Truly, all through this book the people have been miserable. They might have been liberated from slavery in Egypt thanks to God’s mighty arm, thanks to the pillar of fire and the parting of the sea, thanks to God hearing their cries of despair, but very quickly they have come to hate everything about being in the wilderness. God did provide, and Moses and Aaron and Miriam tried to make things work, but the people were disobedient and complained to them about absolutely everything. And Moses complained back to God: why did you give me these people, God? You see how it is, don’t you?

 

Perhaps the worst was when they came near the Promised Land, which was the destination all along, and the leadership sent spies in to check it out, but the spies came back and said they were scared because they thought they saw giants in the land. And so, some of the people got together and said: That’s it! We’re done. Let’s choose us a captain and let’s go back to Egypt.


Now there is a joke that every church has a Let’s Go Back to Egypt Committee. They’re the folks who insist whenever things in the parish get a little rough, maybe the rector left, maybe the numbers go down, maybe a well-beloved program starts to wither: let’s go back to what we used to know, to what we used to do. We don’t want to be where we are and we don’t want to go somewhere new. We just want to go back. I mean, yeah, we were slaves, but you know, it wasn’t so bad, and the food was great, not like this miserable food.


But I digress. 


The snakes were not the only pestilence to come among the people in the wilderness. There were also fires and a plague and one time the earth opened up and swallowed some of them. I guess you can say that the sojourn in the wilderness was a time when God had to practice tough love with the people.


But unlike with the fires and plague and earth opening up to swallow folks, this time with the snakebites, God also provided a way for them to be healed by commanding Moses to create a bronze serpent and put it on a pole so that the people could look at it when they have been bitten. And instead of dying, they would live. The snakes didn’t go away, and they didn’t stop biting, but their poison no longer caused death. It’s weird, but it worked.


So what I love about this story is the recognition that it is by looking at what has harmed us that we can be healed. 


In the last year, we all have suffered a lot of loss. Families have been unable to be together during holidays or even regular days. We haven’t been able to hug each other. People have lost their jobs, businesses have closed, some for good. Children haven’t been able to be with their friends at school or visited with their grandparents. People have died, sometimes alone and afraid, some of them our family members. The pandemic has been a trauma to our communities, to our families, to ourselves. It has been a time of grief as well as anger and frustration. 


And even as the pandemic raged, we’ve seen in this year serious civil unrest, social turmoil, political polarization, a deadly insurrection at our nation’s Capitol. People have been unspeakably horrible to one other, bullying, screaming, deliberately coughing on other people, taunting, showing utter contempt. Beating and killing each other. At least one high profile kidnapping plot. Even if we have not witnessed those things in person we’ve seen them on our screens. Many nights I’ve awaked in the dark all curled up in a ball or clenching my teeth or my fists and wondering what on earth is going to become of us.


And our parish has suffered loss as well. The rector moved away and some of our friends have dropped out of sight and our pledges are seriously down.

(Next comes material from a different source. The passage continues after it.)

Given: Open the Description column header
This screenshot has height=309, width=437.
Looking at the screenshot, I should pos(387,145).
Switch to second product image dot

We have a lot to grieve. So many losses and so much harm to grieve.


Now of course we are seeing light at the end of this long dark tunnel. More and more of us are being vaccinated against the ravages of the coronavirus, fewer and fewer are succumbing to illness in the community around us, and we know the day is coming soon when we will be able to sit together inside and sing together and - oh how wonderful! - eat together.

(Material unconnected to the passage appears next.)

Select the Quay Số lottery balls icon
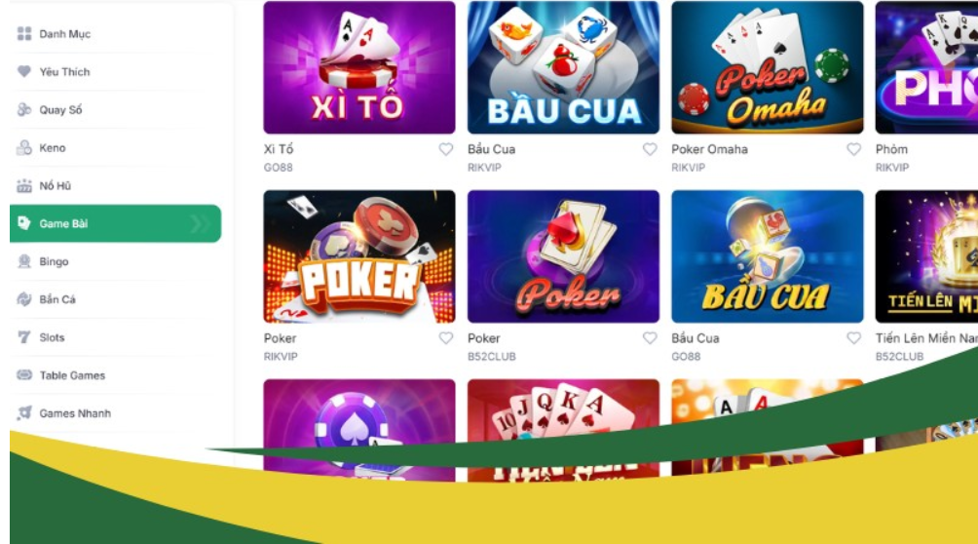 coord(24,110)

And in light of that light, it is tempting to just shut the door on the past 12 months and dust off our hands and say, thank goodness that’s over, it’s over, it’s in the past now. But of course, as William Faulkner famously said, “The past is never dead, it’s not even past.” The past stays with us until we deal with it. Our grief, our frustration, our sorrow, sickness and death, loss, fear, disappointment - all those things will still have power over us to keep us from growing, to keep us from regaining our balance, our health, our happiness, to keep us from getting to our promised land, from finding new life as a parish even in the midst of continuing adversity - because there is always going to be adversity - unless we find a way to heal.

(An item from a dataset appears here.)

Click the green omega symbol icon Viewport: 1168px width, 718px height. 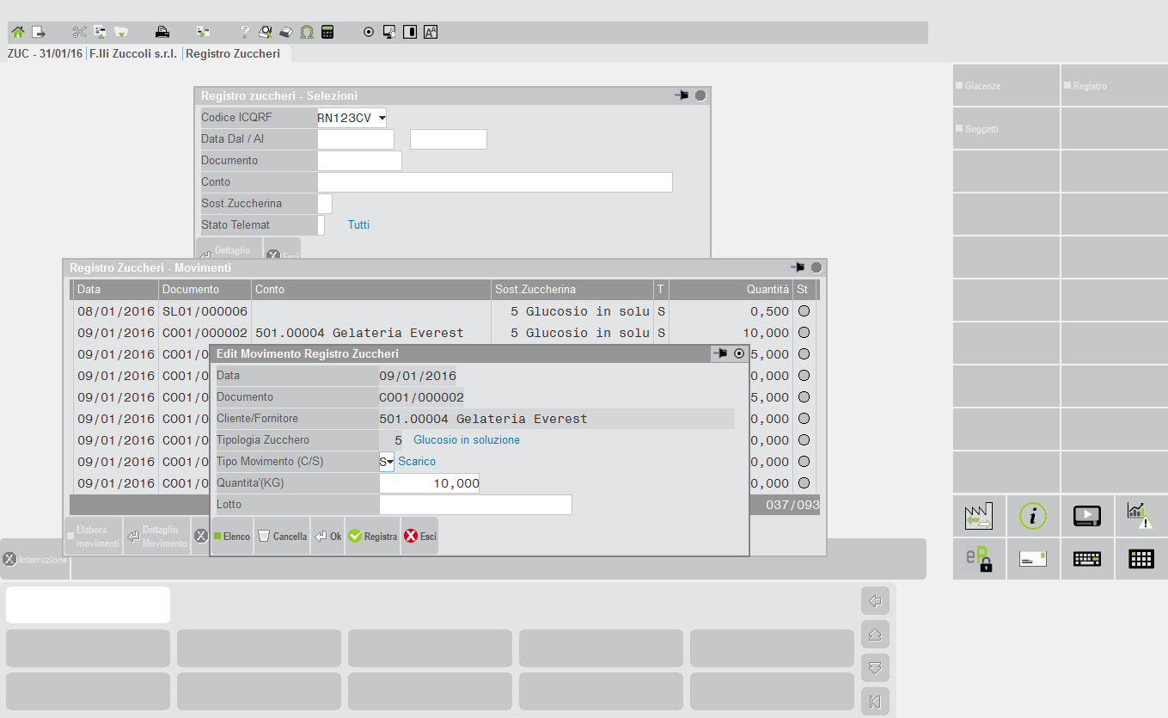tap(307, 33)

So on this Snake on a Stick Sunday, God has a bizarre suggestion for us, but it just might work:


Look at the thing that has harmed you, that which has given you grief and sorrow, that which has made you ashamed or frightened you. Don’t turn away from it but look at it squarely and without flinching and see it for what it is, and go ahead and grieve.


And then, through the grace of God, it will no longer have power over us, and we can be healed.